The White House and the House of Representatives are set to give a status update to a U.S. Court of Appeals on Monday in an Obamacare-related lawsuit, but it’s unclear whether any developments would be good news for insurers.
The update is an important step in the case, in which a district judge ruled the Obama administration unconstitutionally paid the Affordable Care Act’s cost-sharing reduction payments. It comes roughly a month before insurers must file their 2018 premium requests, and could offer more certainty for insurers about whether they would receive that crucial government funding.
Of course, a decision to stop the payments is not likely to make any insurance companies happy.
“Certainty that tells them that they’re not going to get their money isn’t very good certainty for them,” Gary Claxton, a vice president at the Kaiser Family Foundation, said in an interview Friday.
The government reimburses insurance companies for offering cost-sharing reduction payments to help lower-income people afford certain health expenses. House Republicans brought a lawsuit against the Obama administration, arguing it improperly funded the subsidies without a specific appropriation from Congress. The administration argued there was a permanent appropriation in the ACA for the payments, but a district judge ruled with Republicans last year.

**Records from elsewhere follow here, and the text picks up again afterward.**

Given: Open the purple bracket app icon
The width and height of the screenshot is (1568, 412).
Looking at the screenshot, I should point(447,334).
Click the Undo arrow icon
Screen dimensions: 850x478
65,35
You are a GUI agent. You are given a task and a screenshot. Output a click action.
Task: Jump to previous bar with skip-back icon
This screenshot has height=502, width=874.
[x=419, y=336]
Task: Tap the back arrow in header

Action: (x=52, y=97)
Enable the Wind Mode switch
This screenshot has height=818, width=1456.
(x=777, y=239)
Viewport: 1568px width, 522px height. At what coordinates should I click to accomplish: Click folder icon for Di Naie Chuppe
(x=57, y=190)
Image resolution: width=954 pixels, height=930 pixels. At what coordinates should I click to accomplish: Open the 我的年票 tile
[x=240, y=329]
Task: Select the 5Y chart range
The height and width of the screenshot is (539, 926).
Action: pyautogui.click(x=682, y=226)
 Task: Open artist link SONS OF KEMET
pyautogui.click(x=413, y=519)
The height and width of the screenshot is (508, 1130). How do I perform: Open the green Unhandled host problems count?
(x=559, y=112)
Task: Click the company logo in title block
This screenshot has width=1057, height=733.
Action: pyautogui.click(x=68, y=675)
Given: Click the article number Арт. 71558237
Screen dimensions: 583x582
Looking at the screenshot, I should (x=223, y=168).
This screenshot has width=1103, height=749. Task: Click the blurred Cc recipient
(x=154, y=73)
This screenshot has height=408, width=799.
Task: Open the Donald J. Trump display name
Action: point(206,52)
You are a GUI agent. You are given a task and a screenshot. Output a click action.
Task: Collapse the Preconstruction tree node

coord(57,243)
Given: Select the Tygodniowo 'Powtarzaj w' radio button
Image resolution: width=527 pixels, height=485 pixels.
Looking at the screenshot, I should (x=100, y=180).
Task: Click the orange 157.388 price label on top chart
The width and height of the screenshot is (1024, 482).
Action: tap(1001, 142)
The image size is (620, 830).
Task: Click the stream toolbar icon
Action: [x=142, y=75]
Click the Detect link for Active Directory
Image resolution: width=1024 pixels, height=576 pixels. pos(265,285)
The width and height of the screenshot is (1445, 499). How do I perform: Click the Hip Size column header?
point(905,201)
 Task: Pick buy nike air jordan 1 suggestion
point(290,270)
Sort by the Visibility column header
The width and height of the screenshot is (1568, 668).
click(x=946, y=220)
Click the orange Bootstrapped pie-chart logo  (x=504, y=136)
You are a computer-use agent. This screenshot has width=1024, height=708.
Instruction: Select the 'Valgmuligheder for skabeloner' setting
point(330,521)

The Obama administration appealed, and the payments are set to continue while the appeal is ongoing. But since taking office, President Donald Trump and other administration officials have suggested they wouldn’t continue the payments, rattling insurers who have been pushing lawmakers and the administration for the funding.
The uncertainty over the subsidies is one of the key reasons for a lack of stability in the individual market, experts and insurers say. Insurers in a few states, including Connecticut and Maryland, have already filed double-digit premium requests, citing instability in the marketplace as a factor.
There are a few different steps the parties could take on Monday, none of which would necessarily help stabilize insurance markets:
- The two parties could ask to continue the hold and the court could grant it. Insurers would then face another 90 days of questioning whether the payments would be made.
- The Trump administration could drop the appeal, letting the lower court ruling on the payments’ unconstitutionality stand. Insurers would then stop receiving the subsidies.
- The Trump administration could continue to appeal, though insurers might still not get a final answer since the appeals court could side with the House.
If the payments stop, some insurers would likely decide not to sell policies on the exchanges next year. Others might have contracts that don’t allow them to immediately leave the exchanges, Claxton said, though they might try to do so anyway.
Insurers and state regulators have said the cost-sharing reduction payments are a top priority. Mario Molina, the former chief executive of Molina Healthcare, warned last month that the company would immediately exit the exchanges if the payments weren’t made.
“That would result in about 650,000 to 700,000 people losing insurance coverage in 2017, and we would not participate in marketplace in 2018, resulting in over 1 million Americans losing health insurance coverage,” Molina said in a letter to congressional leaders.